Stefano Rabolli Pansera: Le tue opere sembrano adottare un metodo molto semplice e consistente: obiettivo fermo, prospettiva centrale, etc… Eppure questa semplicità è lo strumento attraverso cui riesci a sovvertire le immagini e la loro riconoscibilità, ribaltare foreground and background, oggetto e orizzonte, pubblico e privato. Come costruisci le immagini? Come gestisci una tale economia compositiva per sovvertire i codici comunicativi e categorie precostituite?
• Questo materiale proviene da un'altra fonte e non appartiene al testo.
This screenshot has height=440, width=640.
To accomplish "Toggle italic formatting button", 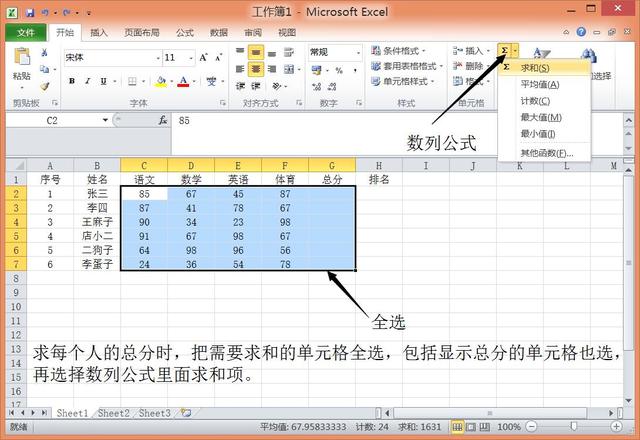I will point(88,82).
Brigitte Niedermair: Io non parto mai dall’idea di un’immagine, ma piuttosto da un concetto, un pensiero, l’immagine arriva dopo. Mi piace arrivare al punto più preciso e profondo del mio pensiero e per farlo devo essere rigorosa, essenziale, severa. Soprattutto con me stessa. La semplicità forse sta proprio in questo, raccontare se stessi. Certo, il mio rapporto col vedere, ma soprattutto col trascrivere il pensiero, sta nel legame con la storia dell’arte, con la sua tradizione e le lezioni di alcuni maestri. Ti racconto un piccolo aneddoto. Sin da bambina sono stata accompagnata da un piccolo quadro, nient’altro che una riproduzione. Si tratta del coniglio di Dürer. La mia casa era una tipica casa degli anni Sessanta con tappezzerie coloratissime, tipiche di quegli anni. Il quadro era in cucina, unica presenza su un muro in stile optical con colori giallo e arancione. Ti immagini il contrasto? Ripensandolo ora, quella piccola elegante riproduzione di Dürer su quel muro infiammato di colori sgargianti, sarebbe una straordinaria installazione. Eppure, quel piccolo quadro rappresentava uno spazio mentale dove fermarmi a riflettere, una specie di àncora di salvataggio. Non dimenticare che volevo fare la pittrice, che ho sempre disegnato con consapevolezza, sin da quando avevo 10 anni. Mi vedevo pittrice, non fotografa. Quindi, ora, facendo una lettura quasi psicoanalitica, quel coniglio di Dürer, che continua a seguirmi ed è ora è nella mia cucina della casa di Merano, rappresenta il simbolo di un percorso mentale necessario. È il legame tra il contemporaneo e la storia. Tra quello che tu chiami foreground e il background. Sono certa che il mio modo di raccontare, oggi con la mia fotografia, nasca dal rigore di Dürer e dalla libertà di quelle strisce colorate. Credo che proprio la contaminazione di questi tempi diversi caratterizzi il mio modo di vedere in cui convivono il presente e il passato, le tensioni del contemporaneo con una certa idea di classicità. Ho dentro di me costantemente questa convinzione. Riguardo le mie opere e mi sembrano sospese nel tempo, come se fossero già parte della tradizione. Vedi, tutta colpa di quel coniglio che continuava a guardarmi…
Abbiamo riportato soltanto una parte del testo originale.